Há, pois, um abismo que separa o integralismo e o
liberalismo, do ponto de vista católico. No entanto, cortando este abismo, há
ainda entre as duas doutrinas antagônicas uma ponte de comunicação. E a esta
ponte parece que até agora não houve, nos arraiais integralistas, senão poucos
atrevidos que ousassem vibrar-lhe o golpe de misericórdia: é o agnosticismo.
Ao contrário do Estado liberal, o Estado integralista
“afirma o espírito”. No entanto, ele não ousa romper de vez com o pior dos
preconceitos liberais, que é o agnosticismo oficial.
Efetivamente, porque não vai o integralismo até um
reconhecimento explícito e oficial da Igreja Católica como Religião de Estado?
Endossa ele os velhos preconceitos liberais a respeito do famoso duende da
liberdade de pensamento? Entende ele ser impossível estabelecer, no domínio
invisível do espírito, uma soberania, uma disciplina e uma lei justificadas
pela razão, a exemplo do que ele tenta fazer no domínio visível do Estado?

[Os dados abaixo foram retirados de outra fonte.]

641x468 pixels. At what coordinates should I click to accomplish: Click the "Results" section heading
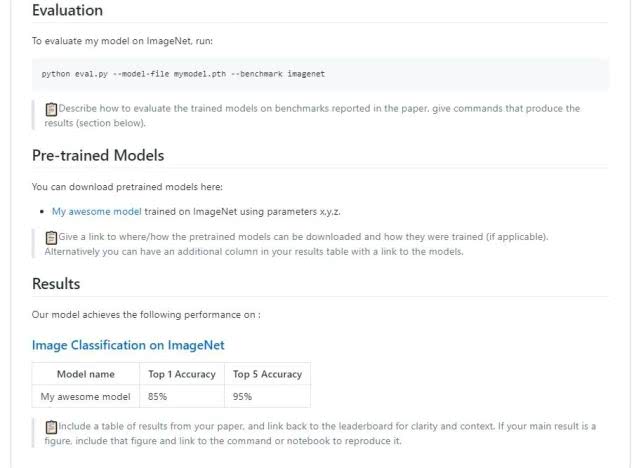pos(56,284)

Se é este o estado de espírito integralista, é oportuna,
profundamente oportuna a observação do Sr. Plinio Barreto, em alguns de seus
aspectos.
De que maneira pretende o Estado integralista realizar
a disciplina social e suprimir a luta partidária, se não recorrer à
incomparável força espiritual disciplinadora da Igreja, para estabelecer antes
de tudo a unidade dos espíritos?
Pretender que se possa estabelecer em uma nação unida
de ação e de vida política, sem antes se ter estabelecido a unidade de
pensamentos, é pretender implicitamente que não é pelo pensamento que se
governa o homem.
Desacoroçoados, parece-nos que já vemos alguns
integralistas a nos exclamarem (fazendo suas as críticas liberais do Sr. Plinio
Barreto, note-se): mas se a Igreja já revelou sua incapacidade, permitindo que
a civilização ocidental, nascida no seu regaço, progredisse sem ela, e
finalmente se voltasse contra ela, como havemos nós de confiar esta tarefa
novamente às suas mãos? Se fracassou a Igreja Católica no seu ideal de formar
um único rebanho, apascentado por um único Pastor! Com que direito pretendem
agora os seus adeptos arrancar novamente das mãos do Estado o cajado do mando
dos povos, para os depositar novamente nas mãos da Igreja?
Esquece-se o Estado de que ele não sabe manejar o
cajado do pastor, a não ser quando se serve dele como bordão com que se fustiga
ou tacape com que se agride.
Não é verdade que a Igreja nunca tenha realizado a
unidade do espírito humano. A Idade Média realizou, sem dúvida, na Europa, uma
unidade cristã, que o cisma russo reduziu à Europa Ocidental e que a reforma
luterana destruiu.
No entanto, é incontestável que esta unidade existiu.
E nem se argumente que as heresias que às vezes alteavam o colo na Idade Media.
A existência de meteoros que rolam pelo céu,
vagabundos e desorbitados, não implica em negação da existência de um sistema
planetário ordenado, que a marcha das estrelas errantes não pode alterar. As
heresias foram apenas os aerólitos incandescentes que, de quando em quando,
rasgavam com chamas o plácido céu medieval. Isto não impede, porém, que toda a
vida nacional, internacional e social da vida do medievo estivesse fortemente
centralizada, em toda Europa, em torno do Papado, que era a clarabóia da cúpula
medieval, a filtrar sobre todo o organismo social as luzes celestes da doutrina
Católica.
Que o mundo tenha fugido à Igreja, e que ele a tenha
açoitado finalmente no doloroso calvário dos últimos séculos, que milagre?
O homem é livre. E serão vãs todas as tentativas que
pretendam chumbá-lo indissoluvelmente a esta ou àquela ideologia. É o terreno
íntimo do livre arbítrio, em que o Estado não pode intervir e em que o próprio
Deus quer deixar livre jogo à criatura
humana.
Mas se o integralismo não quer reconhecer a verdade
intrínseca da Igreja, mas apenas fazer dela uma propagadora de mitos sociais
úteis, não será loucura tentar ele privar-se da ação daquela em que o Sr.
Plinio Barreto, bem insuspeito, é certo, viu “a mais forte domesticadora de
homens que o mundo jamais conheceu”?